» **Problem to work on**: Copy out the listing verbatim from the line containing "Where should I" through the line containing "[x=122, y=147]", including both of those lines, and leave out the pictures.

» **Records for the exercise**:
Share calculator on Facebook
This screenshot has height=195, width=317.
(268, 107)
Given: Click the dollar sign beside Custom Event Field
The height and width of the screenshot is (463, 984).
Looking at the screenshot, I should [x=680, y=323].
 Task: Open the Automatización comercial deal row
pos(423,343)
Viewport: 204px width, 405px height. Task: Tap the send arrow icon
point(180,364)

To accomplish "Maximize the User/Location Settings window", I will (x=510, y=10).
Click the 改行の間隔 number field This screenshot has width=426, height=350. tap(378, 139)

--

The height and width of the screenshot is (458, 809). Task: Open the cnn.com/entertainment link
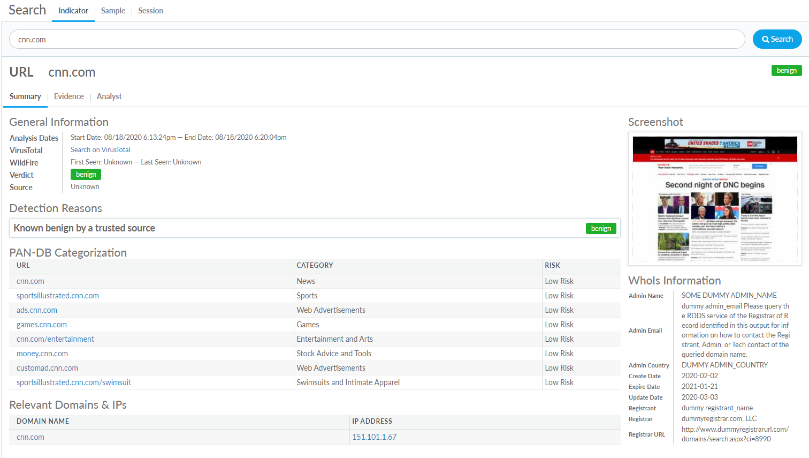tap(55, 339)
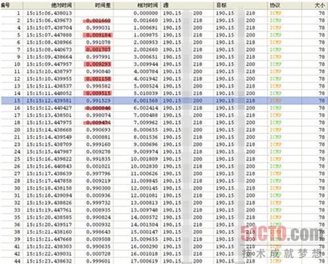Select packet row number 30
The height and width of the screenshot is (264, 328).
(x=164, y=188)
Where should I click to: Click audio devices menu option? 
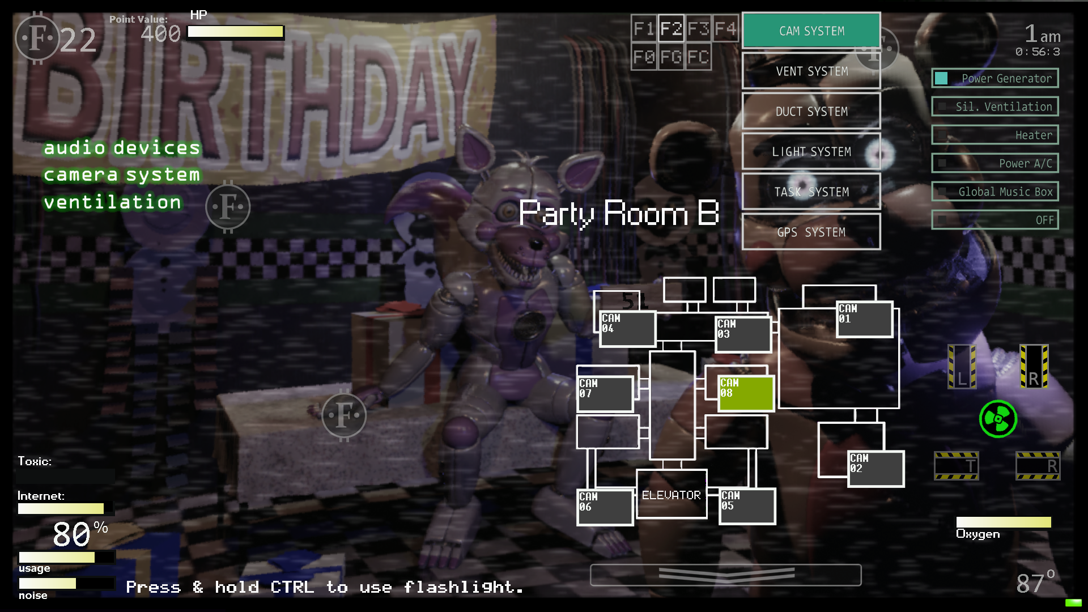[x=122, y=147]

--

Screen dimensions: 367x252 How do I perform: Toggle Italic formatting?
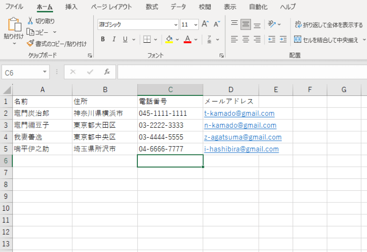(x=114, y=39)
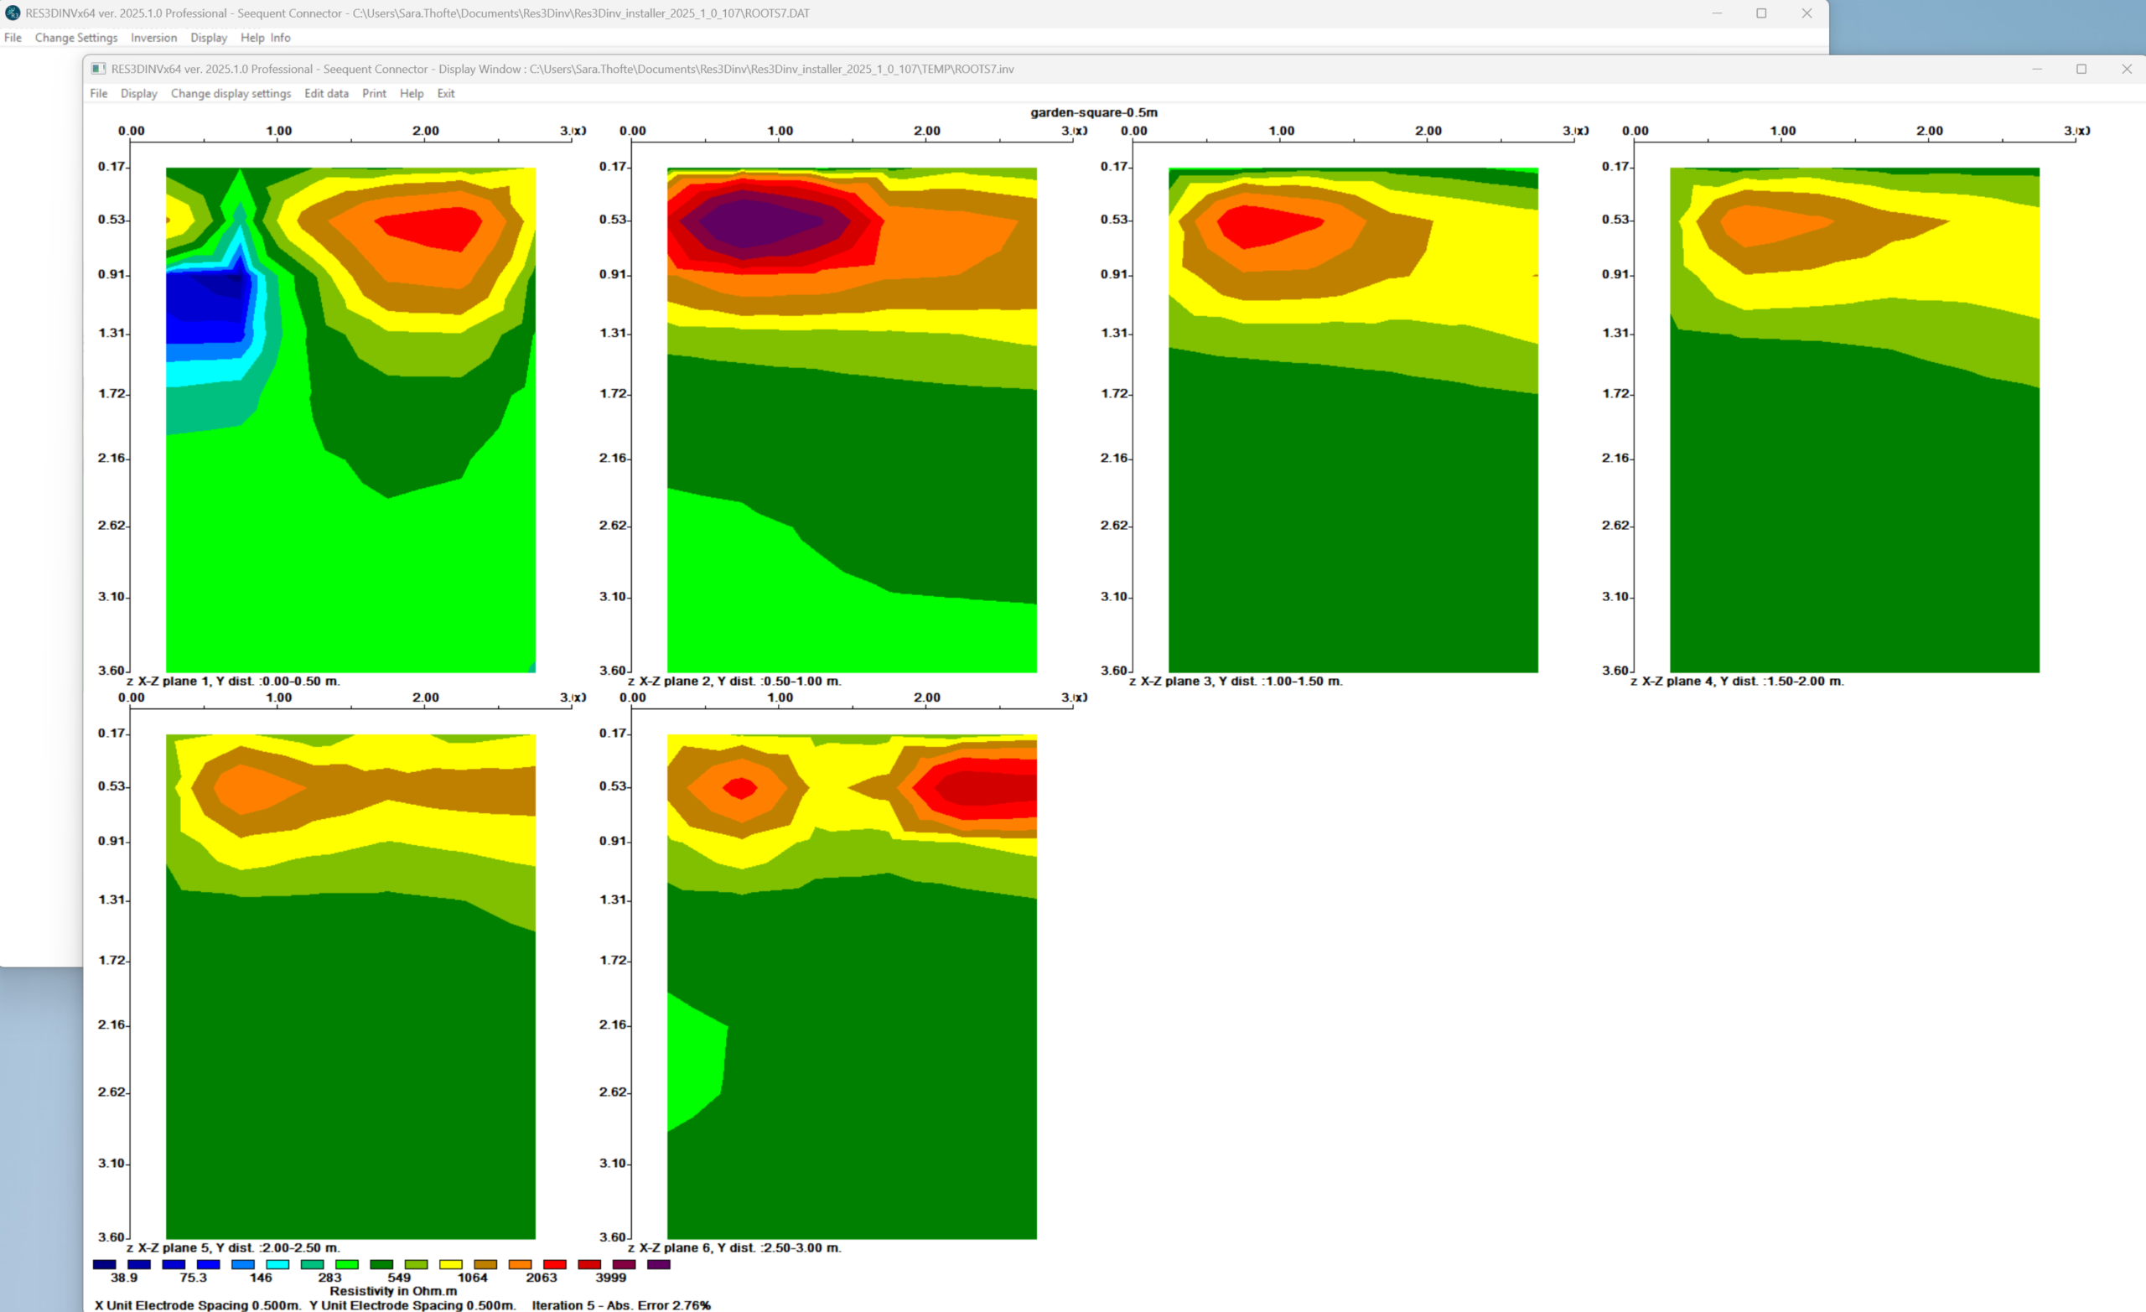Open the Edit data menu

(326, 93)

» **Result**:
Where should I click to: Click audio devices menu option? 
[x=122, y=147]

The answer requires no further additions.